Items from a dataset
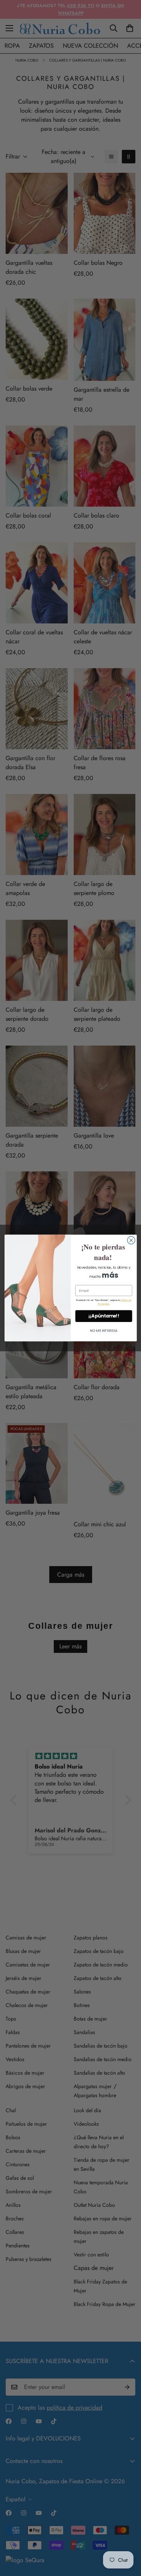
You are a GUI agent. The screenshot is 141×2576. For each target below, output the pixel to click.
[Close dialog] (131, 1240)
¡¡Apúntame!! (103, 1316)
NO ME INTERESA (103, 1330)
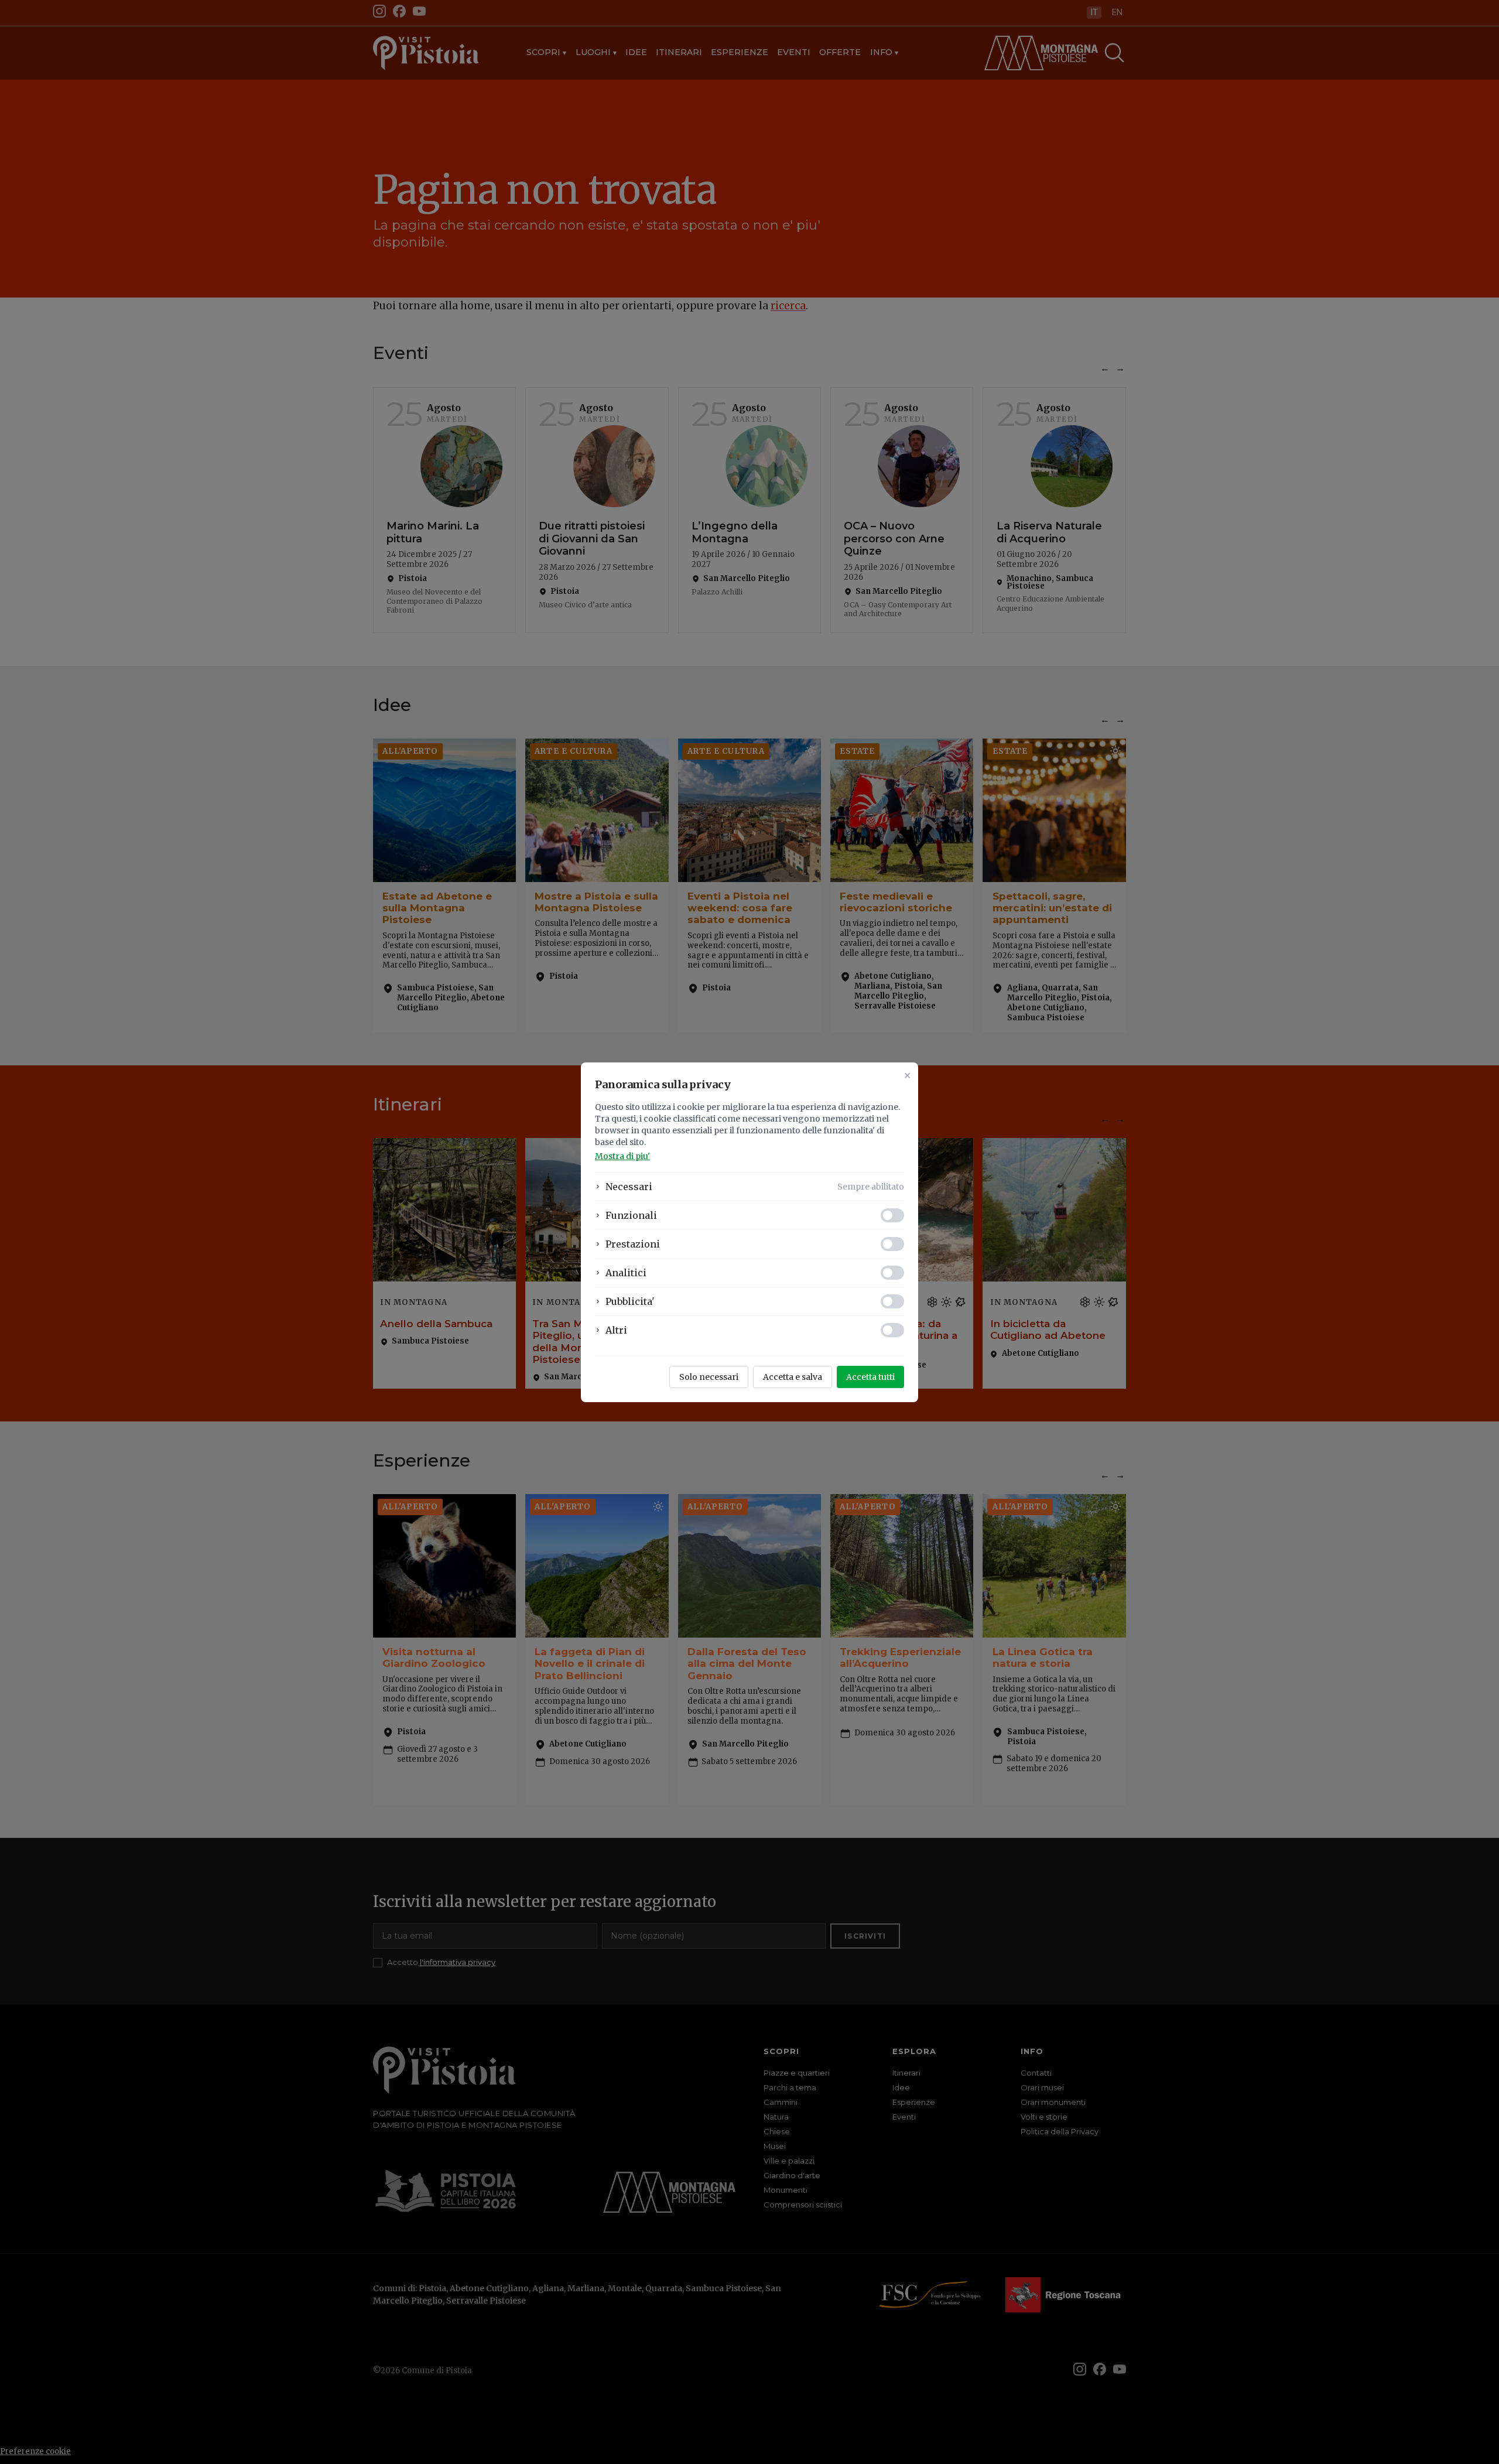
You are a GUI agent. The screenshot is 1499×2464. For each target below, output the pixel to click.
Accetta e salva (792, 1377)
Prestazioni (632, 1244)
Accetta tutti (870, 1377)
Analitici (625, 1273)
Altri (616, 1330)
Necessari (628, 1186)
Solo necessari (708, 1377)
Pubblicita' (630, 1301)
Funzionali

Work instruction
The response must consist of the entries above exactly as they stand, minus any pictures.

Response below
You are a GUI agent. The screenshot is 141×2576. For each target below, output the pixel to click.
[Close dialog] (131, 1240)
¡¡Apúntame!! (103, 1316)
NO ME INTERESA (103, 1330)
You are a GUI agent. The screenshot is 1499×2464. For each target below, output the pixel to click.
Accetta e salva (792, 1377)
Prestazioni (632, 1244)
Accetta tutti (870, 1377)
Analitici (625, 1273)
Altri (616, 1330)
Necessari (628, 1186)
Solo necessari (708, 1377)
Pubblicita' (630, 1301)
Funzionali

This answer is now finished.